Menurutnya, waktu pembuatan ulos tergantung pada kerumitan motif. Semakin kompleks desain dan banyak warna yang digunakan, semakin lama waktu yang dibutuhkan. Namun untuk motif sederhana, prosesnya bisa lebih cepat.
Kahiyang tampak antusias memperhatikan setiap desain dan kombinasi warna pada kain ulos. Ia mengungkapkan kekaguman terhadap makna di balik tiap motif dan warna yang digunakan. “Apa yang membedakan pemakaian motif-motif ulos ini, Bu?” tanyanya kembali.
Menanggapi pertanyaan tersebut, Ketua Galeri Ulos Hutaraja, Mariani br Simarmata, menjelaskan beberapa jenis ulos yang diproduksi para penenun setempat, seperti Ulos Bolean, Ulos Suri-suri Ganjang, dan Ulos Sibolang.
========
• Soal A: Menurut artikel tentang ulos, apa yang menentukan lama waktu pembuatan sehelai ulos?
• Soal B: Nyatakan apakah setiap pernyataan berikut sesuai dengan artikel tentang ulos, dan sertakan kutipan persis dari artikel yang menjadi dasarnya: (i) Ulos bermotif sederhana membutuhkan waktu pembuatan lebih lama. (ii) Mariani br Simarmata adalah Ketua Galeri Ulos Hutaraja. (iii) Ulos Sibolang termasuk jenis ulos yang diproduksi para penenun setempat.
• Soal C: Tulis ulang secara lebih ringkas paragraf dalam artikel tentang ulos yang diawali dengan "Kahiyang tampak antusias", tanpa menghilangkan fakta utamanya.

• Data Tercatat:
========
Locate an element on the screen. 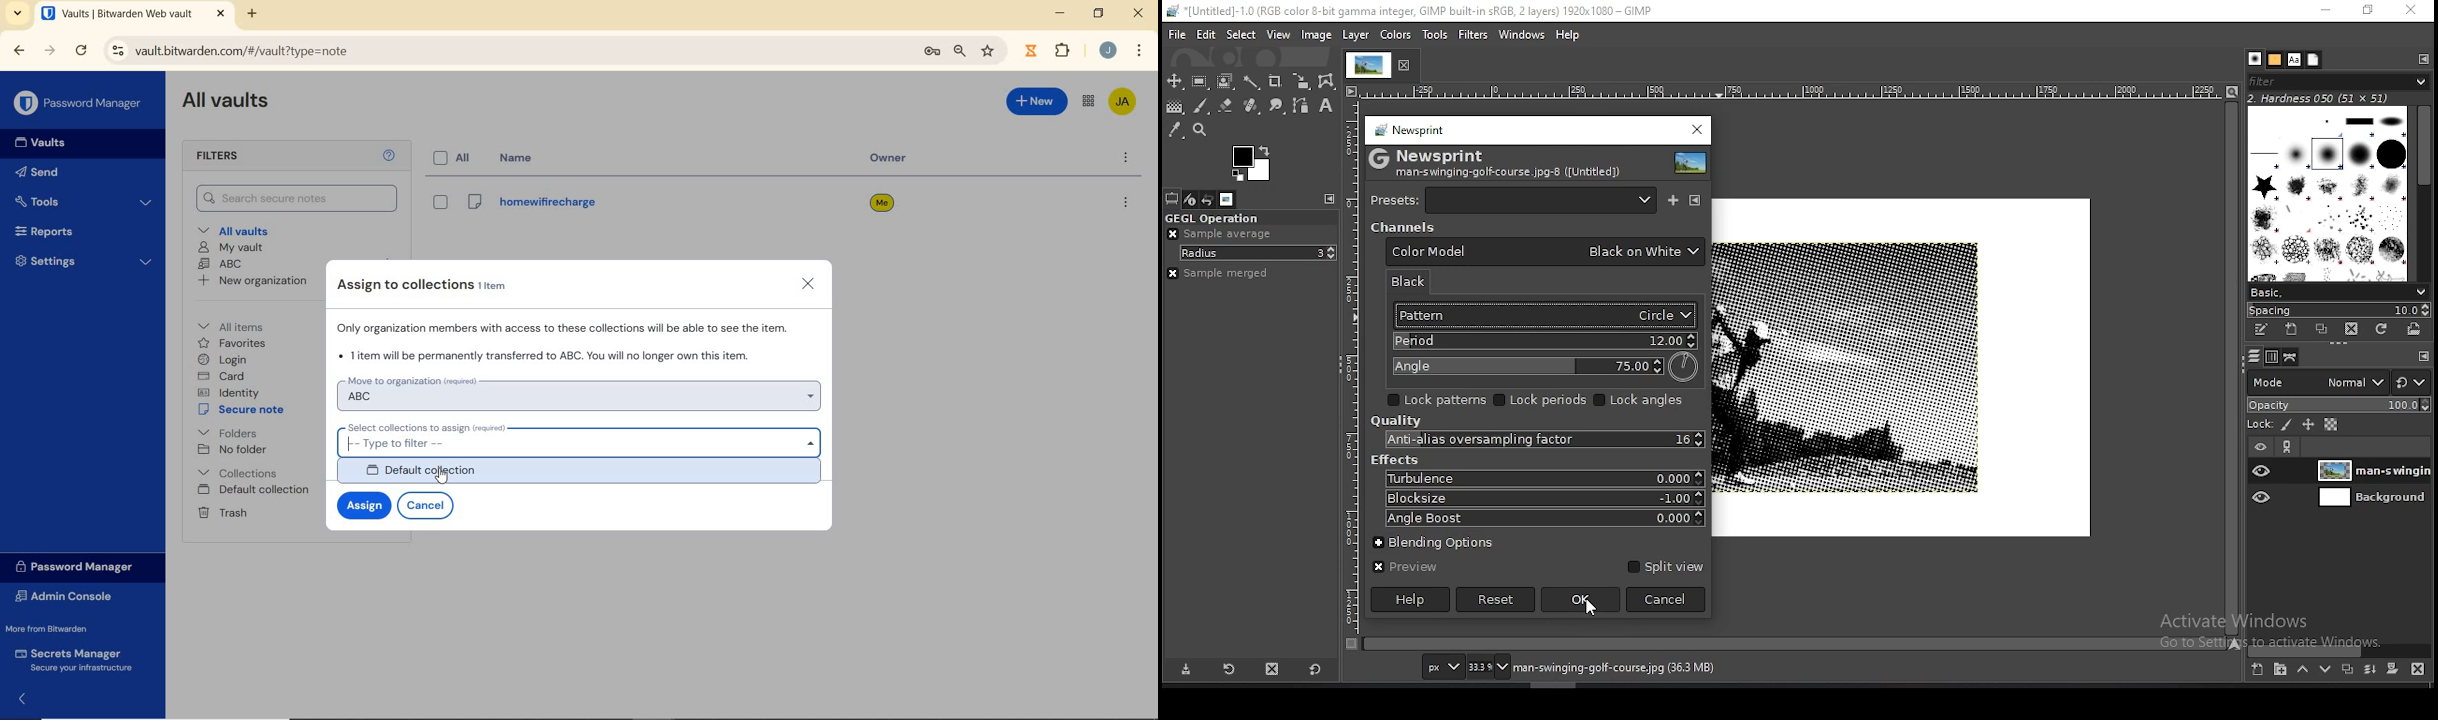 This screenshot has height=728, width=2464. Trash is located at coordinates (222, 512). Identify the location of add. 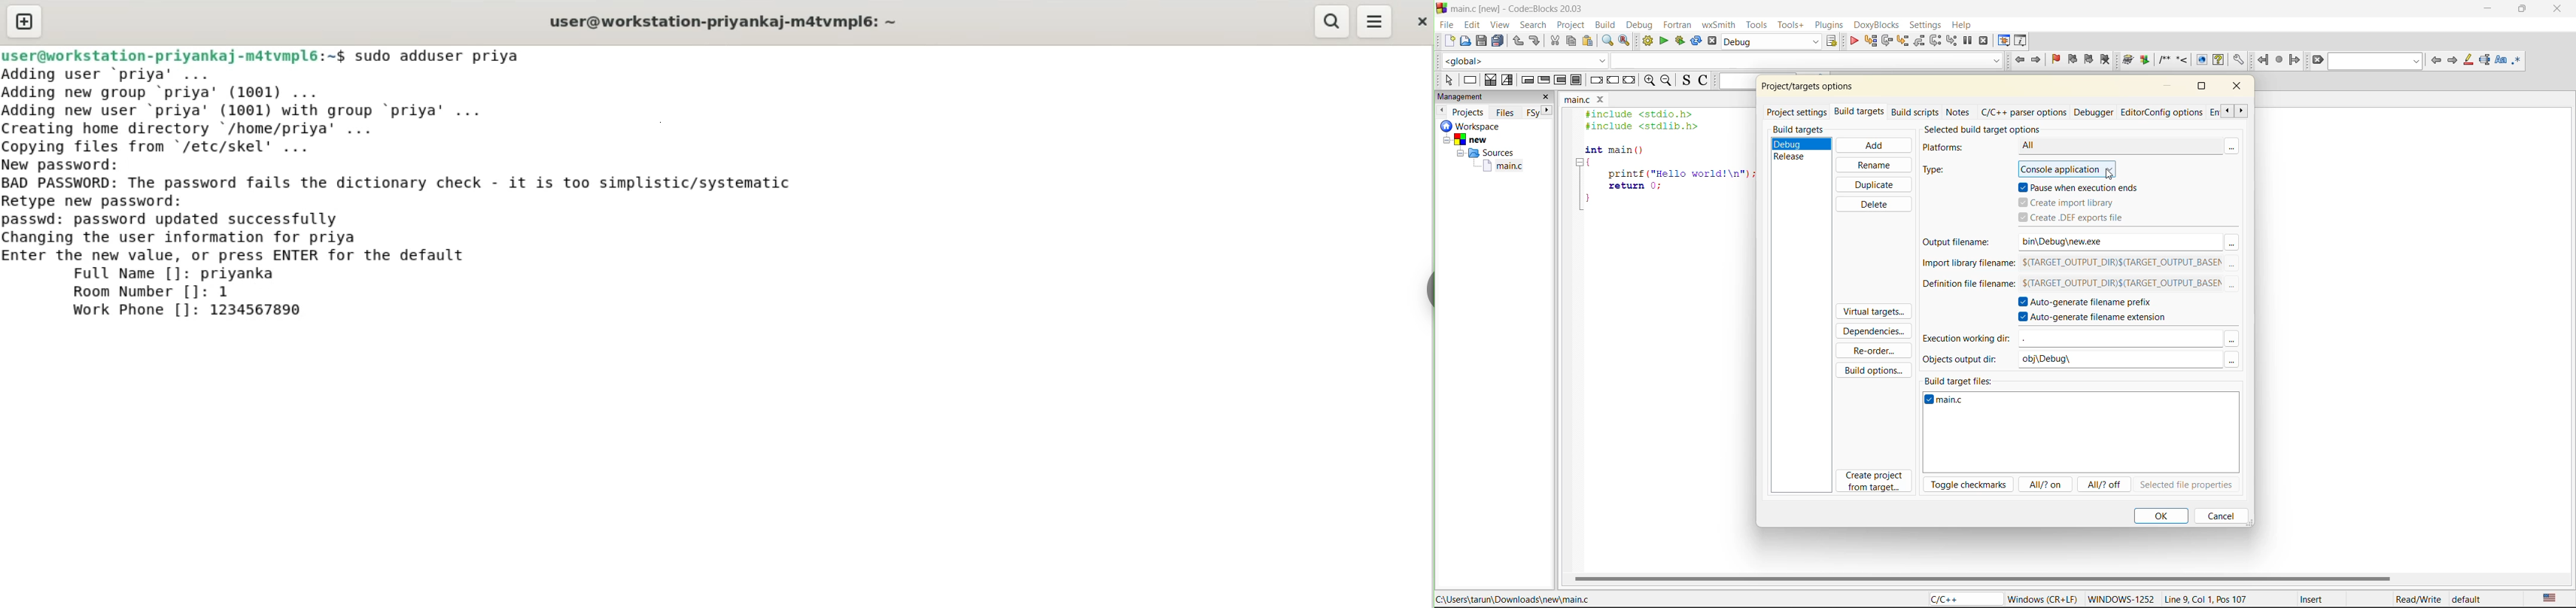
(1875, 144).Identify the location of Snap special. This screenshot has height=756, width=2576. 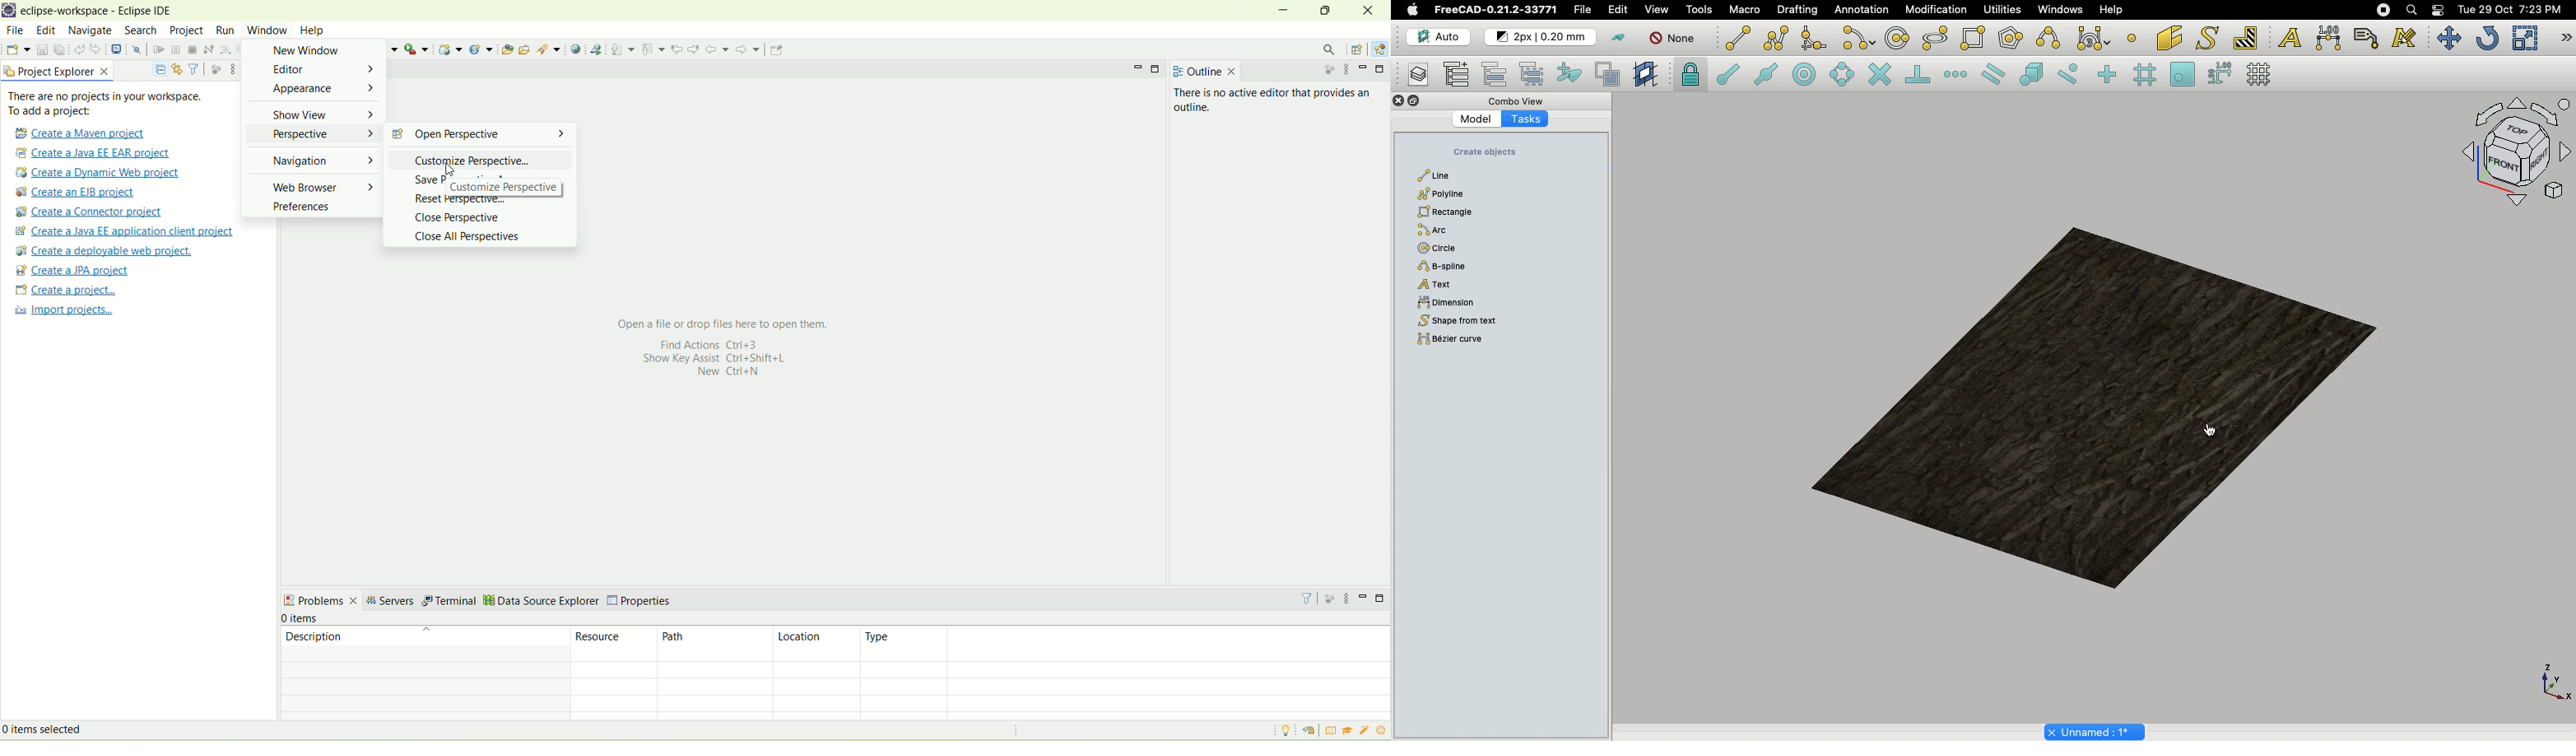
========
• Hasil Pengerjaan A: Kerumitan motif yang menentukan lama waktu pembuatan ulos.

• Hasil Pengerjaan B:
(i) Tidak. "Namun untuk motif sederhana, prosesnya bisa lebih cepat."
(ii) Ya. "Ketua Galeri Ulos Hutaraja, Mariani br Simarmata"
(iii) Ya. "seperti Ulos Bolean, Ulos Suri-suri Ganjang, dan Ulos Sibolang"

• Hasil Pengerjaan C: Kahiyang dengan antusias mengamati desain dan kombinasi warna kain ulos serta mengagumi makna setiap motif dan warnanya. Ia lalu bertanya apa yang membedakan pemakaian motif-motif ulos tersebut.